Banjir dan Pembangunan Berwawasan Lingkungan

Banjir dan Pembangunan Berwawasan Lingkungan

Oleh:
Rusdianto Sudirman, S.H, M.H, C.Me
Dosen Hukum Tata Negara IAIN Parepare

SUARATA.Com,PAREPARE–Banjir telah menjadi bencana yang rutin melanda berbagai wilayah di Indonesia, terutama di kota-kota besar. Baru-baru ini di Bekasi dan beberapa daerah di Jawa barat, kita disuguhi berita tentang rumah-rumah yang terendam, jalan-jalan yang menjadi sungai, dan aktivitas masyarakat yang terhambat akibat banjir. Namun, benarkah banjir hanya sekadar fenomena alam yang tak terelakkan? Atau, ada faktor lain yang turut berkontribusi, seperti pembangunan yang tidak memperhatikan aspek lingkungan?

Pembangunan infrastruktur dan permukiman seringkali dianggap sebagai indikator kemajuan suatu daerah. Namun, tanpa perencanaan yang matang dan berwawasan lingkungan, pembangunan justru dapat menjadi bumerang. Alih fungsi lahan, seperti penggundulan hutan, konversi daerah resapan air menjadi permukiman, dan pembangunan yang mengabaikan tata ruang, telah memperparah risiko banjir. Daerah resapan air yang seharusnya berfungsi menyerap air hujan kini berubah menjadi beton dan aspal, sehingga air tidak lagi memiliki tempat untuk meresap ke dalam tanah.

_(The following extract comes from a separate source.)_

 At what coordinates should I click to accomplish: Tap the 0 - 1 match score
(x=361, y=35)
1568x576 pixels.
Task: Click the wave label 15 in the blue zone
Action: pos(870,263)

Bahkan di Kota Parepare daerah resapan sudah menjadi kompleks perumahan.

*Perspektif Hukum Lingkungan*

Banjir yang kerap melanda berbagai wilayah di Indonesia tidak hanya disebabkan oleh faktor alam, tetapi juga oleh aktivitas manusia yang kurang memperhatikan kelestarian lingkungan. Salah satu upaya untuk mengatasi hal ini adalah melalui penerapan Undang-Undang Nomor 32 Tahun 2009 tentang Perlindungan dan Pengelolaan Lingkungan Hidup (PPLH). UU ini menjadi landasan hukum yang penting untuk memastikan bahwa pembangunan dilakukan dengan mempertimbangkan aspek lingkungan. Namun, sejauh mana implementasinya dalam menangani masalah banjir?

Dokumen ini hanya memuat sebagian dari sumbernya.